The benefits of exercise seem pretty obvious, right? But what if I told you there was one easy secret to maximize those benefits?
What if I told you that you could improve your health and lower your chances of developing serious health problems such as diabetes, heart disease, kidney disease, and obesity in only 48 minutes per day? Actually, let’s make it 32 minutes.
By now you’ve probably heard how excessive sitting—or sedentary behavior—is dangerous for your health. A variety of studies show how dangerous sitting for long periods of time on a consistent basis can be and the media has reported on these dangers to no end.
But it can be hard to find things to do all day that will keep you on your feet—especially if you don’t have a job that requires you to be active. Most jobs are comprised of inactive behavior; for example, sitting down and typing on a computer for most of the day. Plus, if you’re a senior, a quickly growing part of our population, you’re likely spending most of your time sitting down as well.But a new study is showing that only about two minutes of activity every hour can have significant health benefits. Light-activity like strolling around a room, walking around the house, or doing some other form of physical activity for only two-minutes per hour can lower the risk of premature death by 33%. On the other end of the scale, every hour you sit without getting up can increase your chances of getting diabetes by 3.4%.The benefits of exercise appear to be cumulative; so if you’re already getting two minutes of activity every hour, you could lower your risk of disease even more by being active for four minutes every hour.
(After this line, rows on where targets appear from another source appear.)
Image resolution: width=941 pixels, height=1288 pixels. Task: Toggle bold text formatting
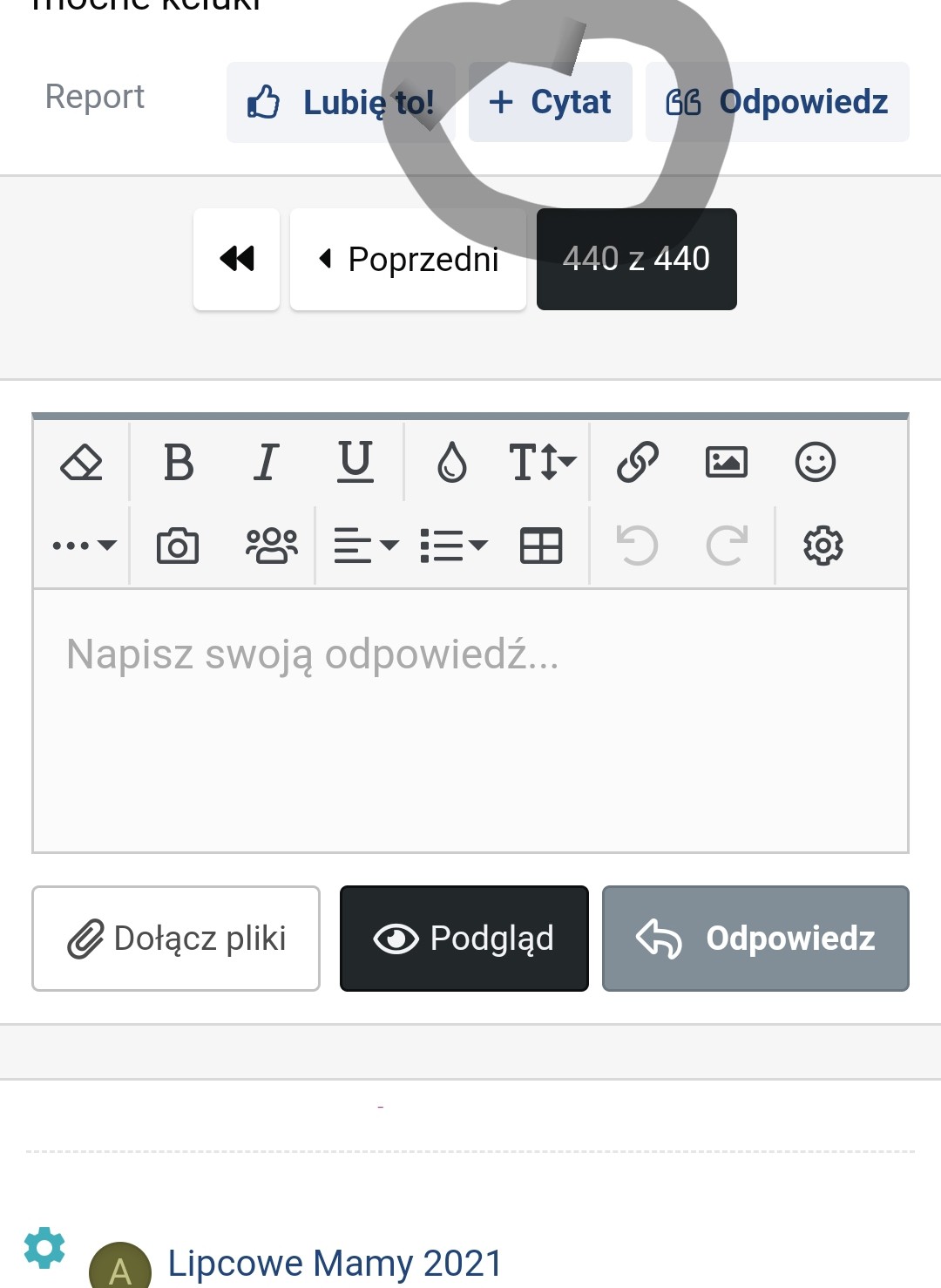pyautogui.click(x=179, y=462)
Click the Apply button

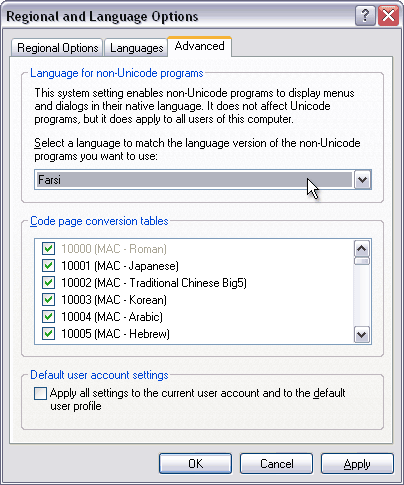[357, 463]
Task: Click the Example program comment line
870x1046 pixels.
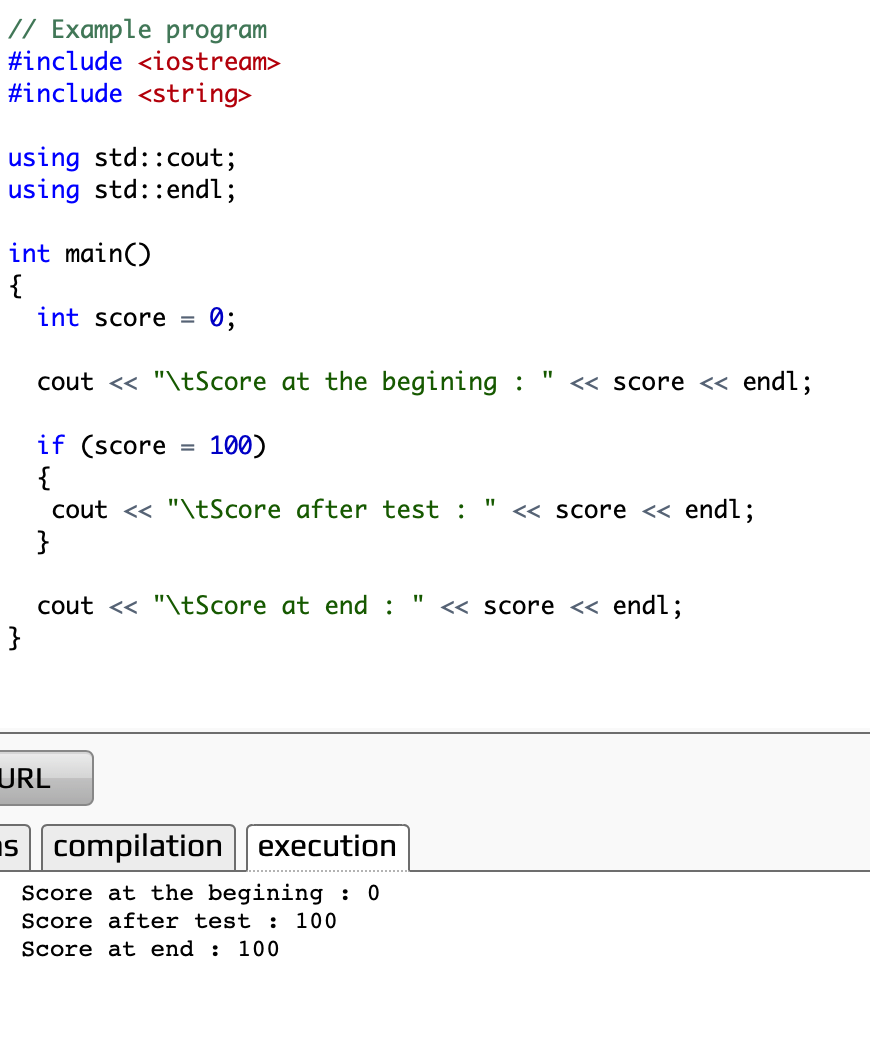Action: click(x=135, y=29)
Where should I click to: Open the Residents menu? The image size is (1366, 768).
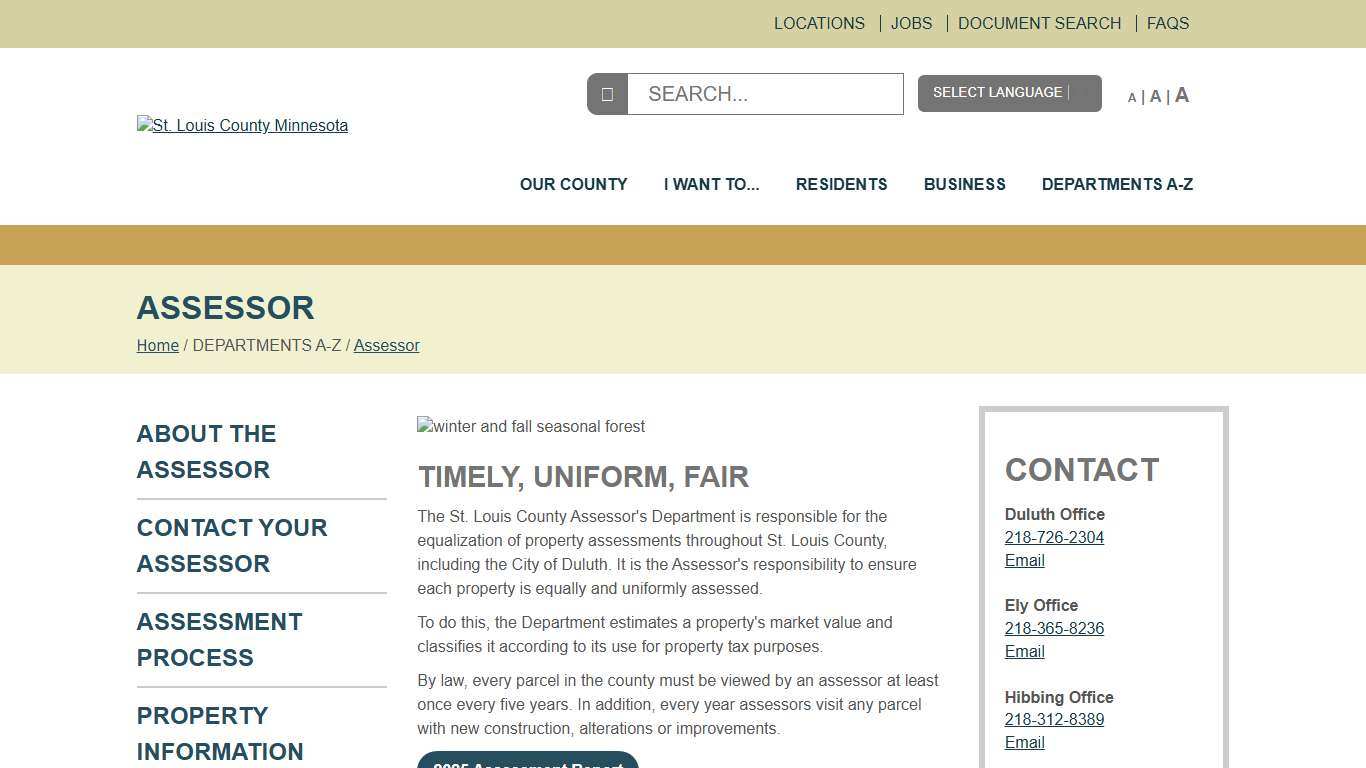(841, 184)
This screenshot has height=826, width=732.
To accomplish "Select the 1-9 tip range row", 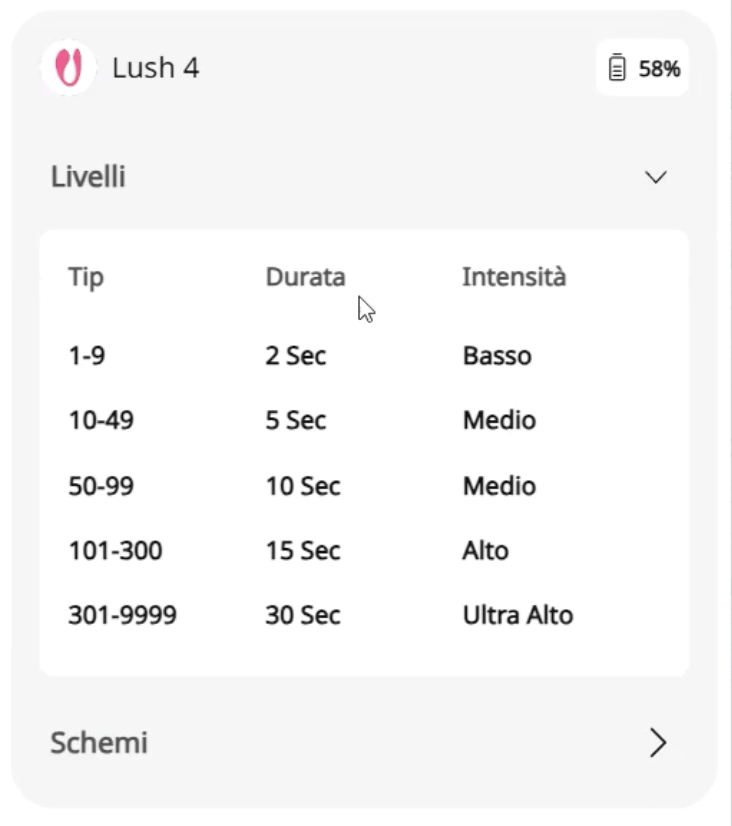I will (86, 356).
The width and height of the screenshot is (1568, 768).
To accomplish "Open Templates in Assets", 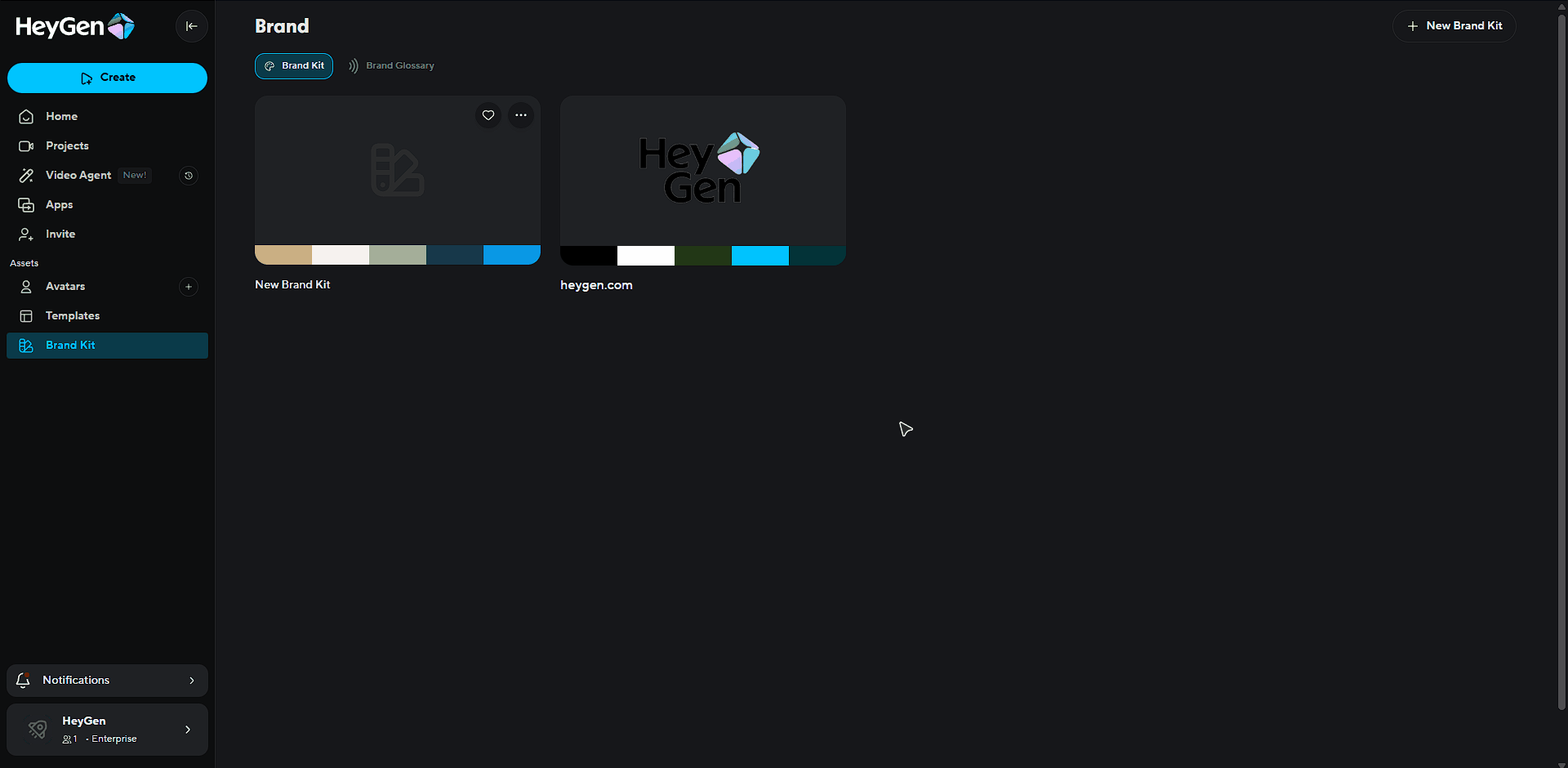I will pyautogui.click(x=72, y=316).
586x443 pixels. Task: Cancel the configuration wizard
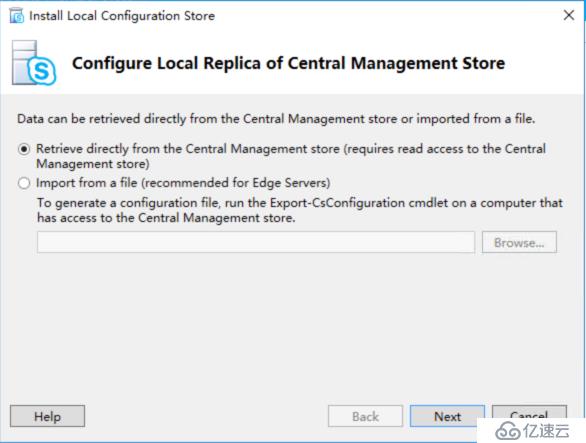pyautogui.click(x=529, y=413)
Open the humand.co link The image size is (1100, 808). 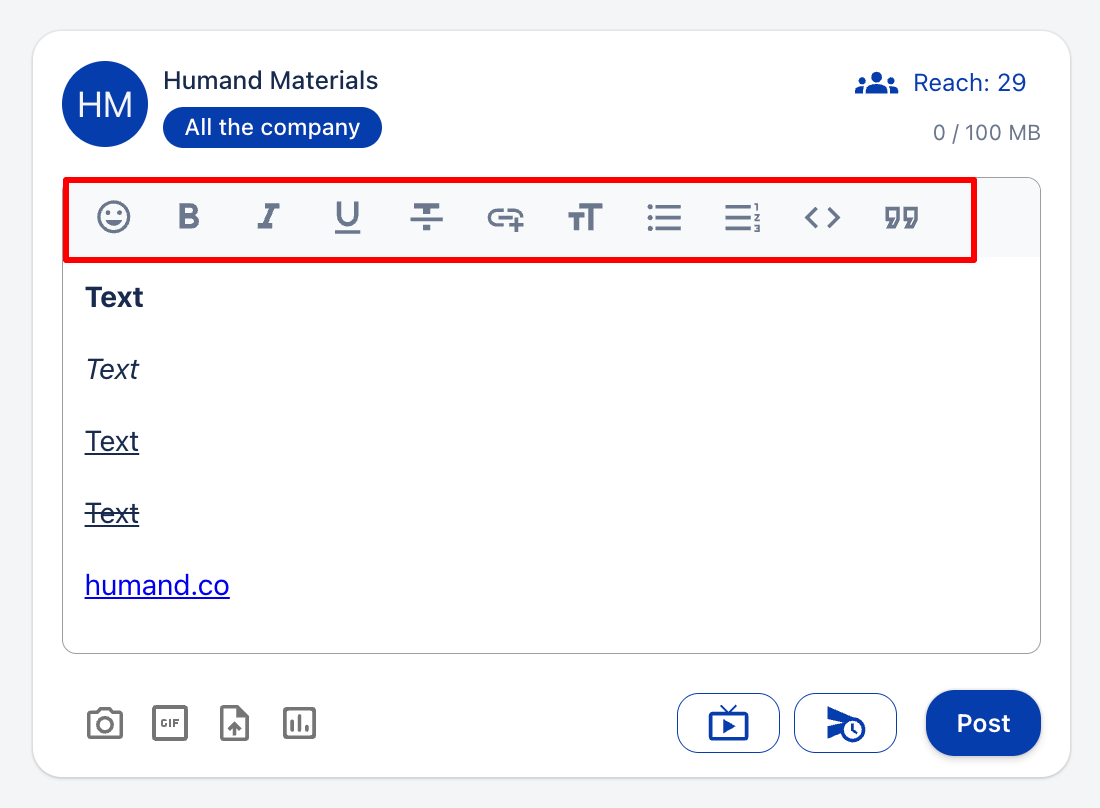pos(157,585)
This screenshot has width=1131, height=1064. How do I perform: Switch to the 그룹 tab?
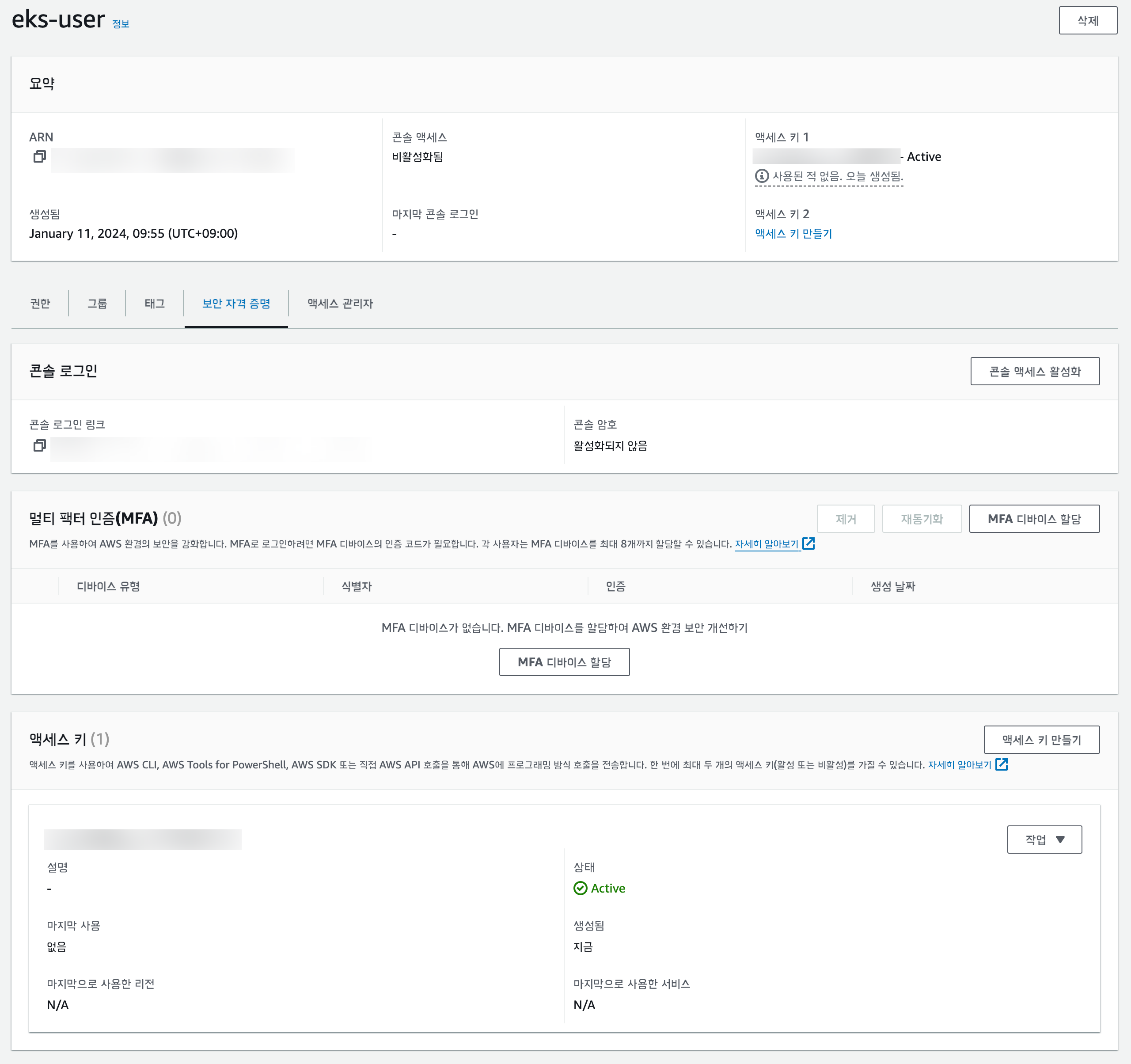pyautogui.click(x=97, y=303)
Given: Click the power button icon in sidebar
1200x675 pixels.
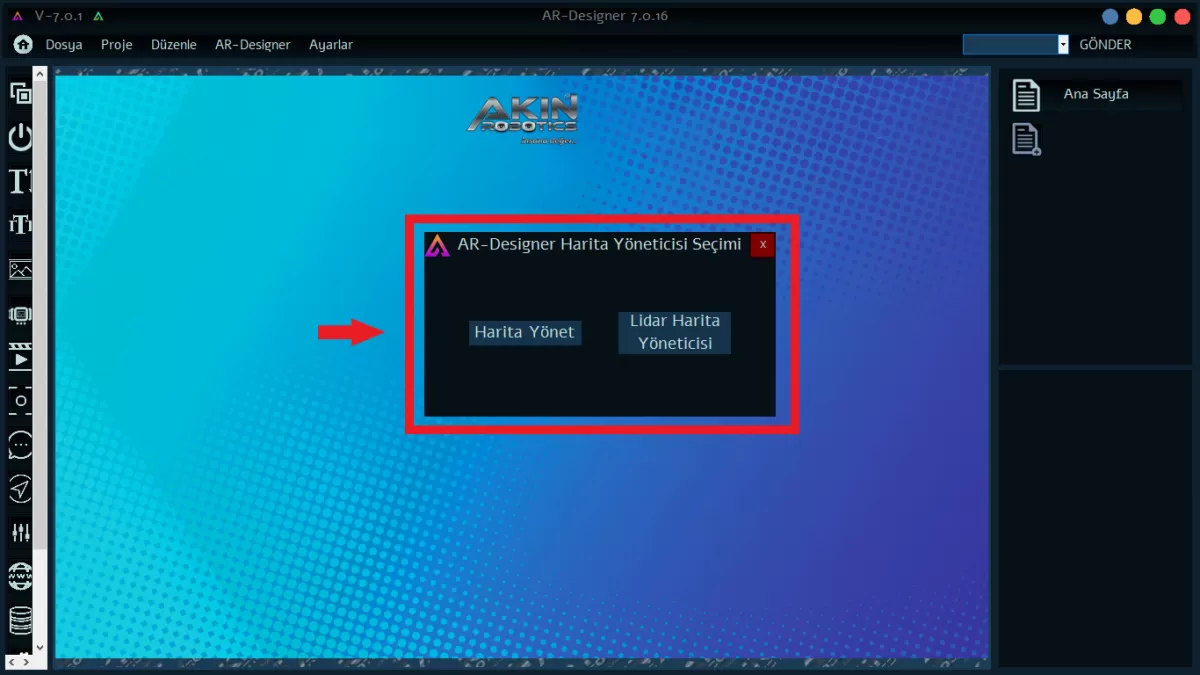Looking at the screenshot, I should [20, 137].
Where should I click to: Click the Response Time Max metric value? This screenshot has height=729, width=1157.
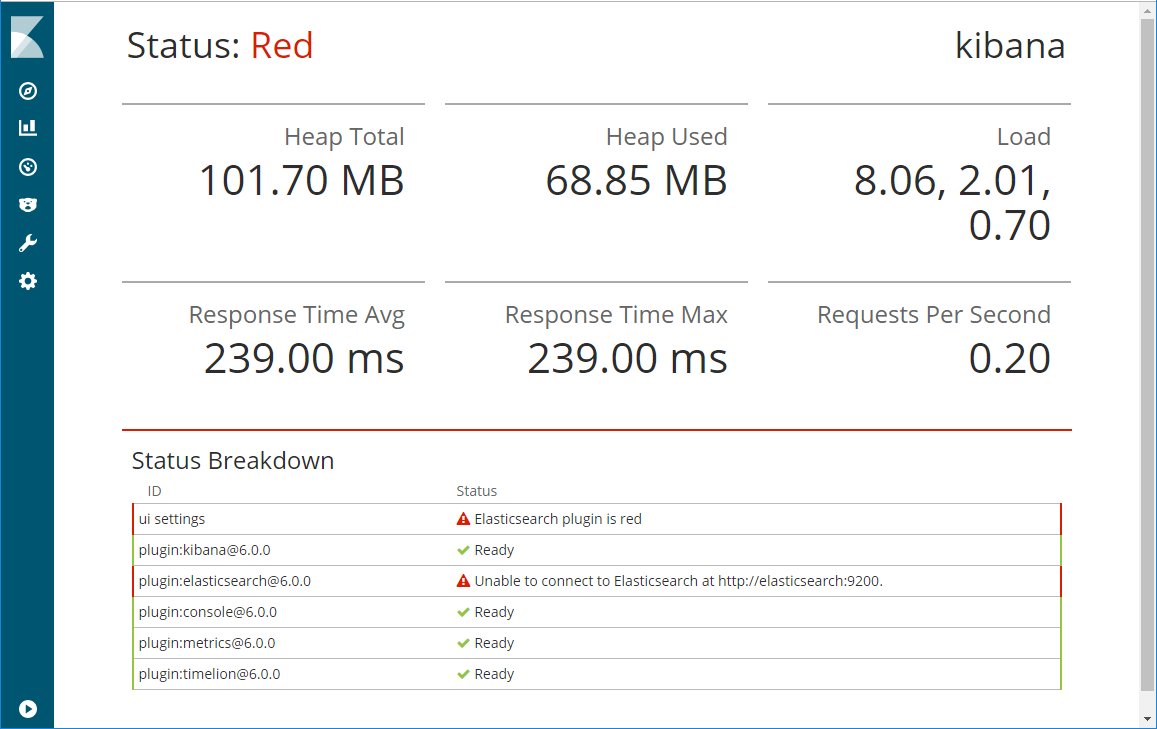coord(627,358)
If you’re already active and exercise every day—say a workout at the gym, a bike ride, jog, or walk around the block—it’s important to note that you still need your two-minute per hour walkabout, too. The results of this study all come down to how long people are sedentary at once; so if you sit for four to five hours straight, but exercise for one hour, it’s not breaking up the sitting, which appears to be of maximal importance.
Now in no way am I suggesting regular daily exercise is a waste of time, but it’s still important to get about two minutes (minimum) of movement per every hour of sitting.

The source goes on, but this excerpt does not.